Use at your own risk

Setup

  • Install boto, preferably inside virtualenv for testing.
pip install boto
  • Update configs with user specific info.

  • Run source setup.sh

  • Run ./aws.py with no args to get a help message on supported operations.

Broker the best deals from Amazon

Amazon Documentation

From the gospel of Amazon's documentation : If your Spot Instance is interrupted by Amazon EC2, you will not be charged for the interrupted hour. For example, if your Spot Instance is interrupted 59 minutes after it starts, we will not charge you for that 59 minutes. However, if you terminate your instance, you will pay for any partial hour of usage as you would for On-Demand Instances.

While several strategies are described in the internets for ensuring high availability at a lower cost, I have yet to come across strategies for applications for which availability is desirable but not a requirement. This might be because:

  1. Stategies are trivial when availability is not a concern.
  2. Very few applications/use-cases can work with low availability.

Since our primary concern is getting massive computational power at the cheapest price point with less regard for high-availability and flexibility on time to completion, we can afford to :

  1. Compute only when the price is within limits.
  2. Engage in methods that involve higher risk of termination for cheaper compute.

The following bits need a lot more thinking:

Since we have timing considerations coming from hourly billing, a stateful service would most likely be needed. If we were to maintain a pool of resources, we'd want to have control on when to terminate resources, and we'd want to terminate them as close to the hourly billing mark as possible. Holding a resource to the billing point, increases the odds of termination as well as extracts the most compute time from the instance. At some point we might want some way of biasing new tasks/jobs to fill available compute time slots on existing resources.
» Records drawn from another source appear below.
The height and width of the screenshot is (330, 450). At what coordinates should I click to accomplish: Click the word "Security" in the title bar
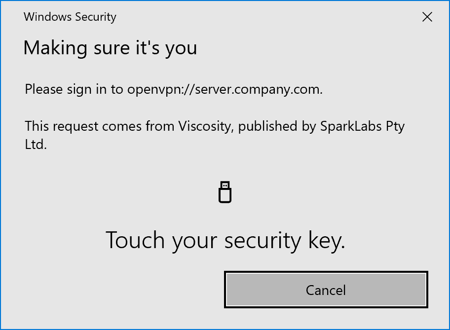point(95,17)
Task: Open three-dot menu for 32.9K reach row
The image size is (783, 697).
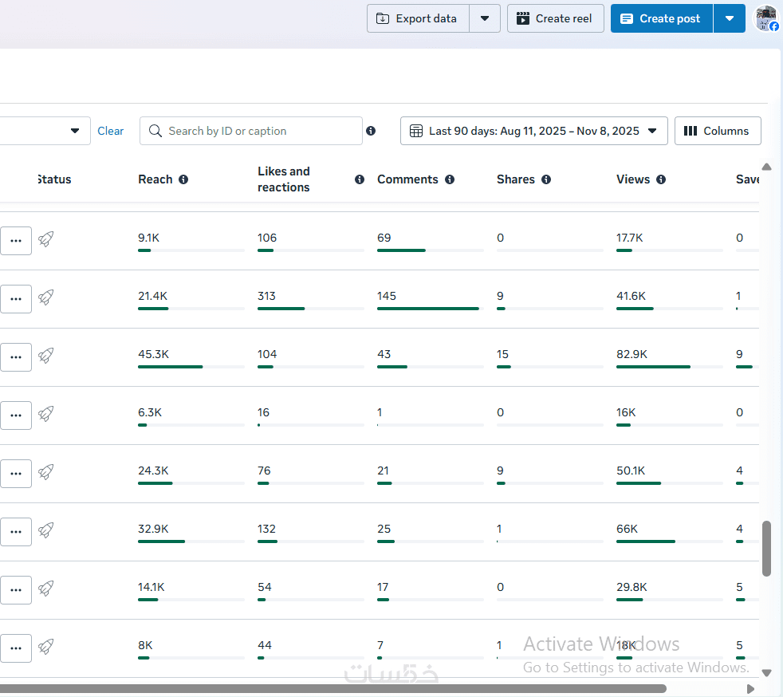Action: pyautogui.click(x=15, y=531)
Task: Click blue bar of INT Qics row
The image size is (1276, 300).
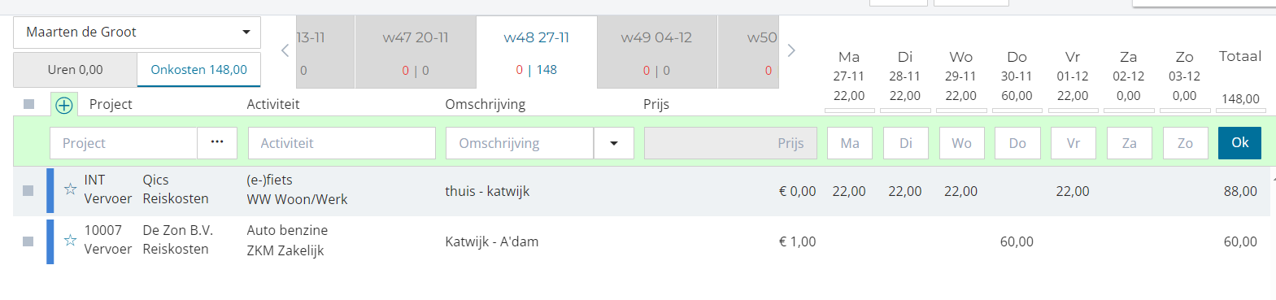Action: point(50,191)
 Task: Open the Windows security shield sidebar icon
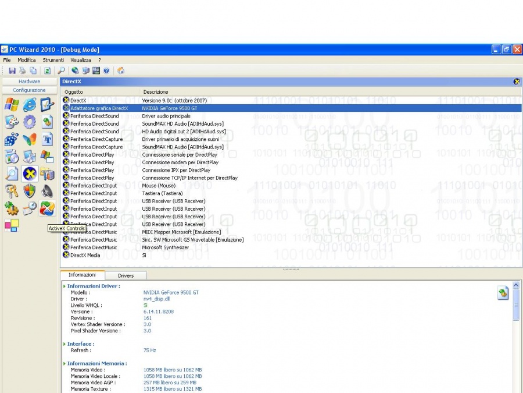[30, 191]
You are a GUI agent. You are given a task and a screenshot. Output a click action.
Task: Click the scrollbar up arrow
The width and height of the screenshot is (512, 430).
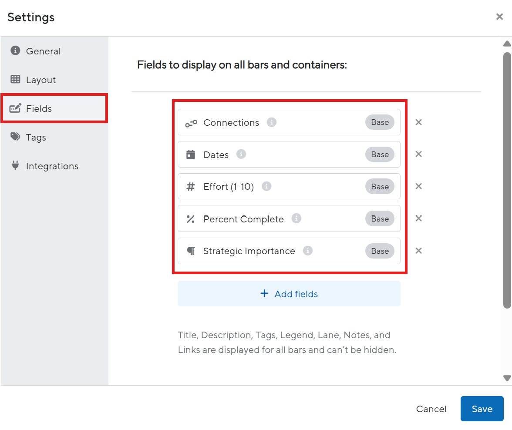[507, 44]
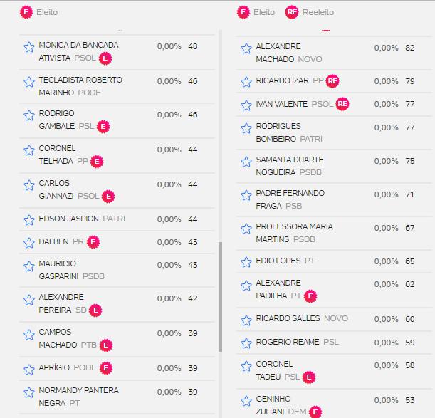
Task: Favorite candidate Monica da Bancada Ativista star
Action: point(29,47)
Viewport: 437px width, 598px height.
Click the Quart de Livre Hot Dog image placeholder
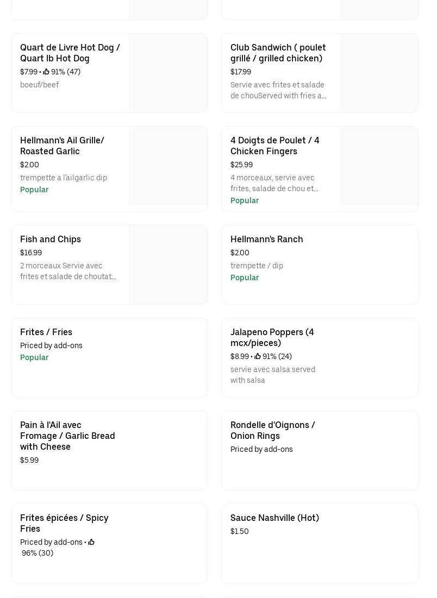pos(168,73)
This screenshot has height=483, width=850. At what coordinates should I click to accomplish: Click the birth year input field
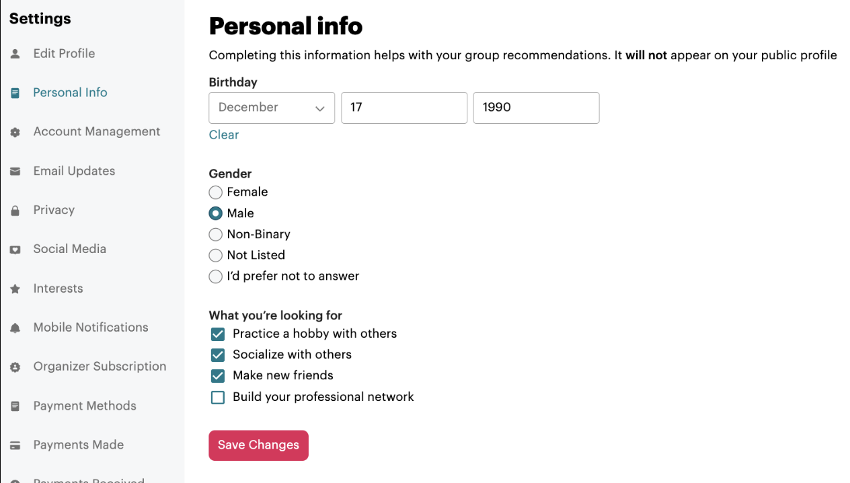[536, 108]
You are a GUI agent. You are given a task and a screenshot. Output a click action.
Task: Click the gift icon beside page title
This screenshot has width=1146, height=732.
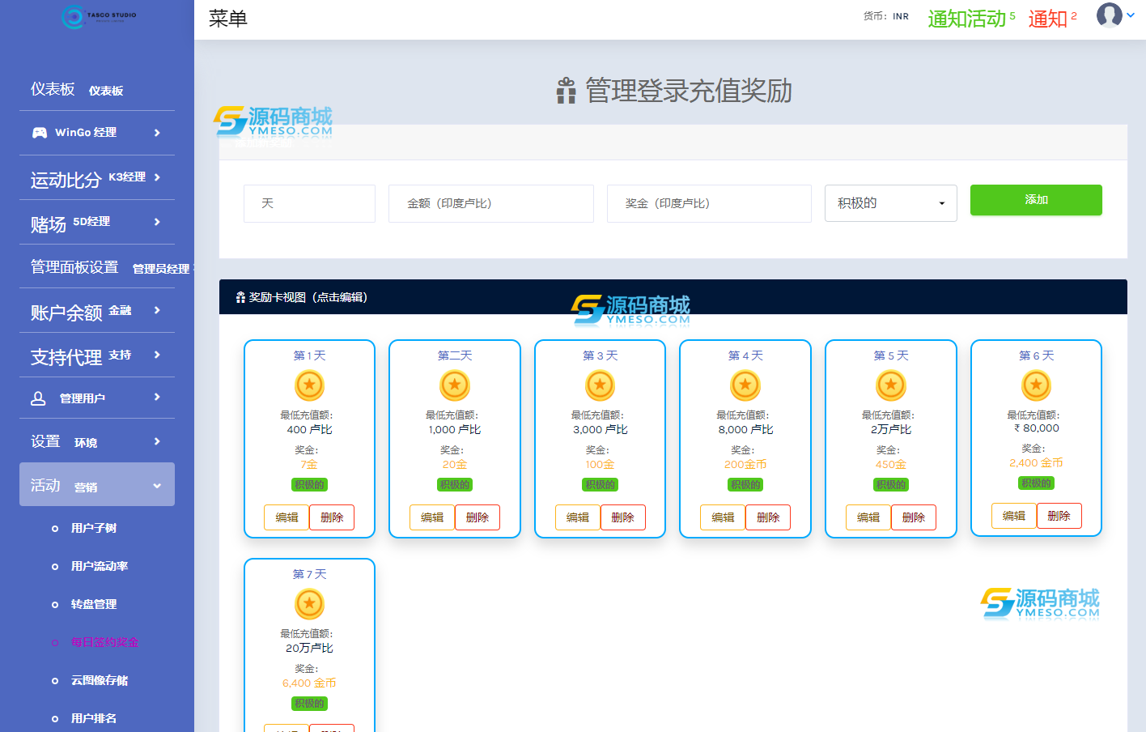coord(566,91)
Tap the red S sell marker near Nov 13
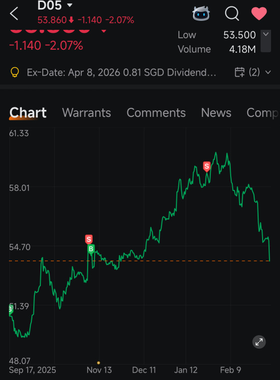Viewport: 280px width, 380px height. point(89,239)
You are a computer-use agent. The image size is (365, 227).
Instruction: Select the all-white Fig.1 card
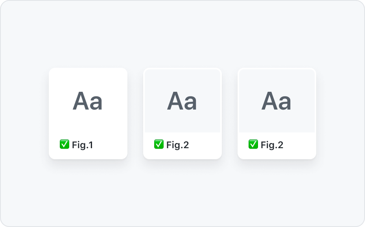pyautogui.click(x=88, y=114)
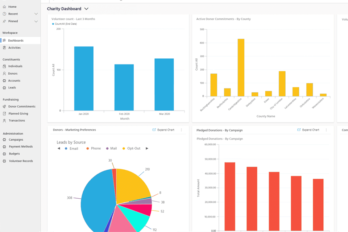Open Activities in the Workspace menu
Screen dimensions: 348x232
[15, 48]
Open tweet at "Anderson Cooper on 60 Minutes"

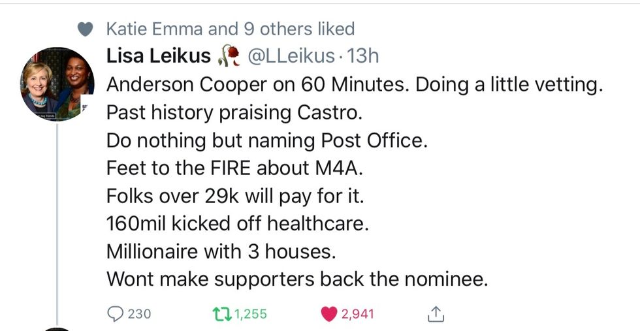(x=353, y=85)
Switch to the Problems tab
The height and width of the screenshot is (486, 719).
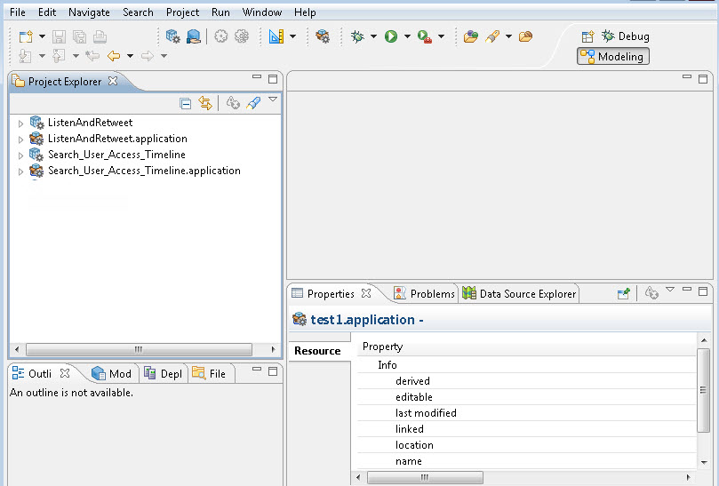point(425,294)

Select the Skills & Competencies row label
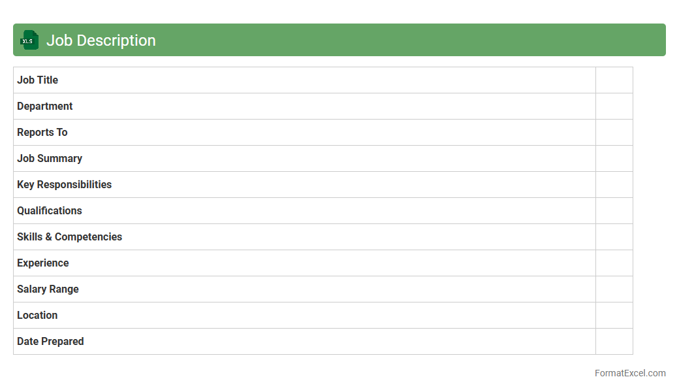pyautogui.click(x=69, y=237)
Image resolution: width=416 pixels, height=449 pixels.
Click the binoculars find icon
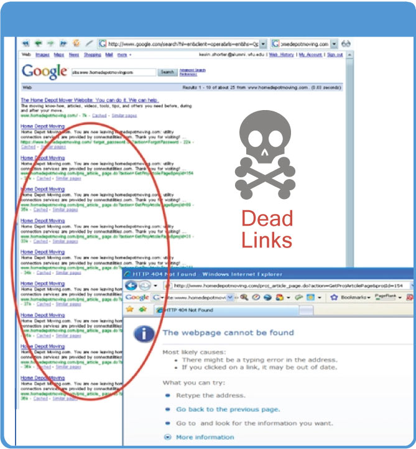point(346,44)
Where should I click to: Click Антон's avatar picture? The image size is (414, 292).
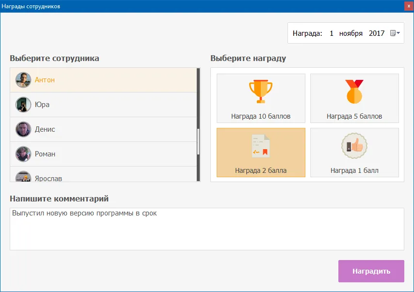click(x=23, y=80)
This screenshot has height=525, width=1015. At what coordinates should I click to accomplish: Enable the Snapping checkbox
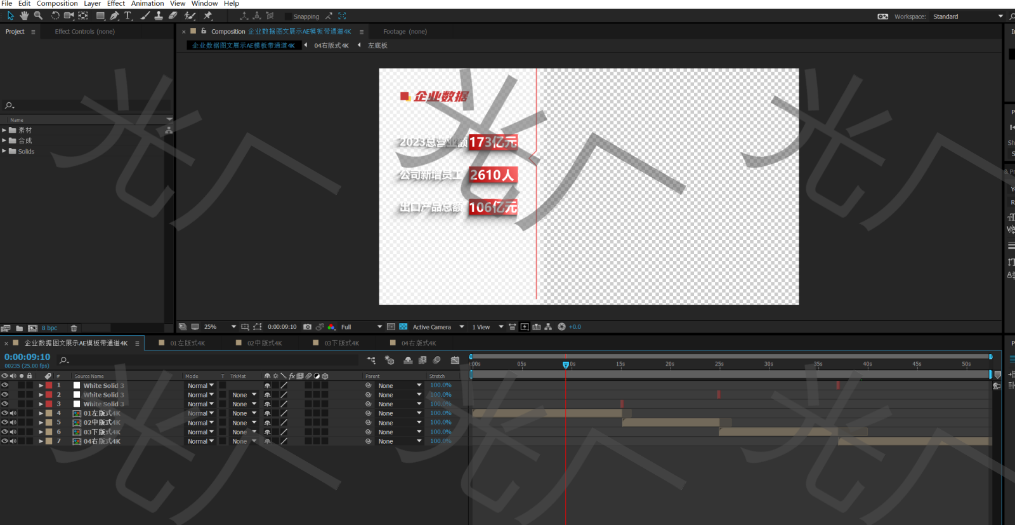pyautogui.click(x=289, y=17)
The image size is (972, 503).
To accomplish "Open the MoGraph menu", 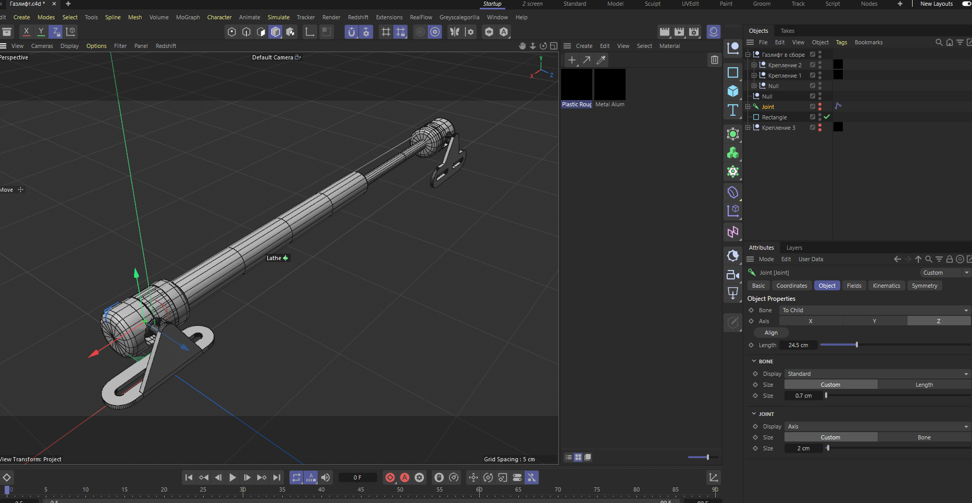I will click(188, 17).
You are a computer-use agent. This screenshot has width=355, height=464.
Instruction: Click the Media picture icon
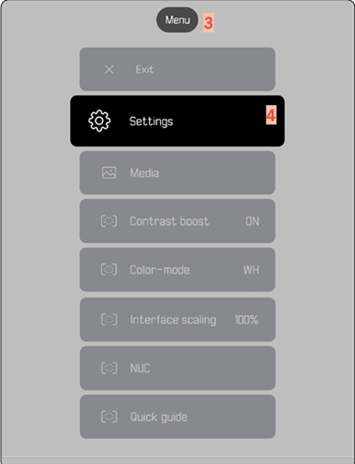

  • Track the remaining compute time per instance, and fit incoming tasks to the instance with the best fit ? -Do we do best fit or greedy fit ? We atleast have the advantage of knowing a walltime for the apps.
    • This could be a bottomless rabbit hole. Almost like writing a scheduler from scratch.

The desired time to completion dictates the volume of instances/cores required and walltime per core. Deadline <= nCores*totalWallTime

Here are the rules:

bidPrice determines the probability of eviction. -Separate module to determine probability of eviction -Look at probability from history -smarter prediction can come later.

risk_cost_update(self, bidPrice, currentPrice, acceptable_risk)
    If projectedWaitTime > Deadline:
        self.acceptable_risk -= 1
        recompute_price(bidPrice, currentPrice)

engine(bidPrice,acceptable_risk)
    If bidPrice >= currentPrice :
        If instance.state == Running:
            risk_cost_update(self, bidPrice, currentPrice, acceptable_risk)
            check_workQueue(self)
        else:
            risk_


    else-if bidPrice <  currentPrice :
        If instance.state == Running:
             Wait for AWS to kill instance | We get free compute time
        If instance.state == Pending:
             risk_cost_update(self, bidPrice, currentPrice, acceptable_risk)

Notes from meeting with Mike:

The only reasonable predictions that could be made can be made from looking at daily and weekly price patterns.